Le rôle de maintien et de diffusion des Principes fondamentaux du Mouvement imparti au CICR par les statuts comporte qu'il assume également une responsabilité active vis-à-vis de l'intégrité des Sociétés nationales, en consultation avec la Fédération. Cette question fait l'objet de délibérations régulières au sein de la " Conjointe " et de la Commission conjointe CICR/Fédédation pour les statuts.

  Les relations des Sociétés nationales avec leurs gouvernements  

Dans la plupart des cas, des relations constructives et mutuellement bénéfiques unissent les Sociétés nationales et leurs gouvernements respe ctifs. Compte tenu de l'importance des enjeux, il importe toutefois de clarifier les principes à appliquer en la matière, en usant bien entendu de toute la circonspection que réclame la spécificité culturelle des différentes régions et nations du monde.

En effet, il est vital pour l'intégrité et pour l'efficacité à long terme du travail de la Croix-Rouge et du Croissant-Rouge qu'un équilibre adéquat soit assuré entre l'indépendance des Sociétés nationales et leur rôle d'auxiliaires des pouvoirs publics. On trouvera ci-après quelques recommandations concernant trois domaines essentiels dans lesquels les Sociétés nationales sont susceptibles de rencontrer des difficultés à cet égard.

  Autonomie d'action  

Le premier principe à appliquer dans le cadre des relations avec le gouvernement réside dans la stricte autonomie d'action de la Société nationale. Les Sociétés nationales sont évidemment tenues de respecter les lois de leur pays, notamment celles se rapportant à l'utilisation de l'emblème, au don du sang, à la fiscalité et au financement. Toutefois, quand bien même elles sont soumises à la tutelle de tel ou tel ministère ou autre organe gouvernemental en ce qui concerne ces questions -- à l'instar de toutes les autres organisations humanitaires nationales --, elles doivent être libres de toute ingérence des autorités pour ce qui a trait à la formulation de leurs programmes et à leur exécution.

Afin d'aider les gouvernements à définir les bases juridiques de l'établissement de leur Société nationale de la Croix-Rouge ou du Croissant-Rouge, la Fédération et le CICR prévoient de formuler un modèle de décret officiel de reconnaissance, assorti d'un commentaire. Ce modèle pourrait servir en particulier aux gouvernements des Etats ayant récemment acquis leur indépendance et qui se dotent p our la première fois de leur histoire d'une Société de la Croix-Rouge ou du Croissant-Rouge, ainsi qu'à ceux qui souhaitent réviser les dispositions légales régissant leur Société nationale.

ÉNONCÉ DU PROBLÈME
Reprenez le passage sur les relations entre les Sociétés nationales de la Croix-Rouge et du Croissant-Rouge et leurs gouvernements, à partir de l'endroit où il s'interrompt.

DONNÉES AFFICHÉES
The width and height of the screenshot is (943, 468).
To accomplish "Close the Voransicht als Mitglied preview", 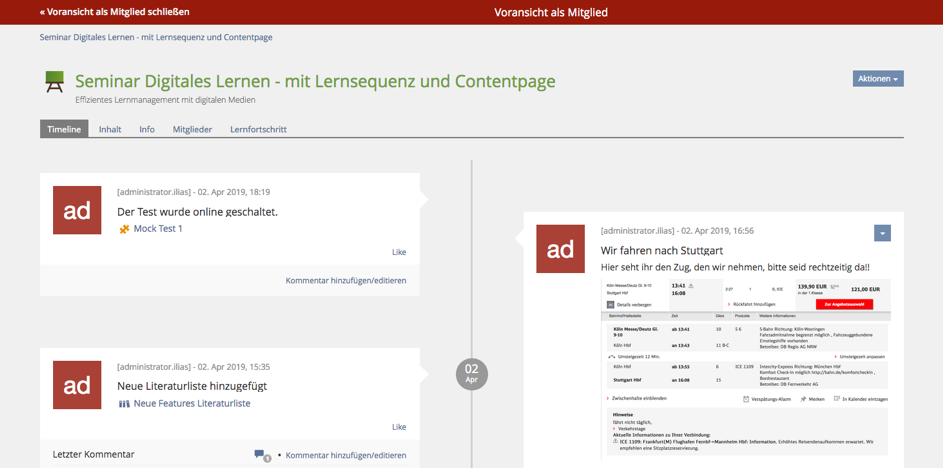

RÉPONSE AU PROBLÈME
Dans toutes leurs activités, qu'il s'agisse d'actions de secours ou de programmes de développement, les Sociétés nationales doivent jouir d'un contrôle opérationnel total et fonder leur travail en priorité sur les besoins des plus vulnérables, tout en assurant la complémentarité et la coordination de leurs initiatives avec celles conduites dans les mêmes domaines par les pouvoirs publics.

L'autonomie d'action d'une Société nationale peut être sérieusement menacée si la formulation de ses statuts relève de l'autorité d'instances gouvernementales, plutôt que de celle de ses propres organes dirigeants. En effet, le gouvernement ou le parlement peut alors être tenté de modifier ses statuts par décision unilatérale, contre la volonté de la Société nationale et, par conséquent, au mépris de son autonomie.

Il importe de prendre garde également à ce que le soutien des pouvoirs publics ne se confonde pas avec un contrôle gouvernemental. Il est d'usage courant que les Sociétés nationales sollicitent et reçoivent des subventions publiques régulières au titre de leurs dépenses de fonctionnement générales ou de programmes spécifiques. Un tel appui est évidemment précieux, mais il ne doit pas être mis à profit pour exercer un contrôle sur la Société nationale ni avoir pour effet de compromettre sa capacité à diriger et administrer ses propres affaires et activités. Toute Société nationale devrait bien entendu disposer de ses propres mécanismes de contrôle financier.

  Sélection des dirigeants de la Société nationale  

Le principe d'indépendance exige que les Sociétés nationales de la C roix-Rouge et du Croissant-Rouge opèrent dans le cadre de leurs propres statuts et qu'elles soient libres de choisir leurs dirigeants conformément aux procédures établies à cet effet dans lesdits statuts. Force est d'admettre qu'il existe aujourd'hui des situations où cette règle fondamentale n'est pas appliquée.

Dans certains cas, les dirigeants sont tout d'abord désignés par un décret du gouvernement, puis confirmés par les membres de la Société nationale. Dans d'autres cas, leur nomination est même unilatéralement décidée par le gouvernement, en dehors de tout processus de consultation. Selon la manière dont les autorités exercent leur prérogative, ces pratiques peuvent gravement porter atteinte à l'intégrité des Sociétés concernées. Si les dirigeants, une fois nommés, jouissent d'une entière liberté d'action, le risque sera limité, mais on ne saurait totalement l'exclure. C'est pourquoi des mesures devraient être prises pour que les statuts de toutes les Sociétés nationales garantissent une procédure d'élection des dirigeants absolument indépendante.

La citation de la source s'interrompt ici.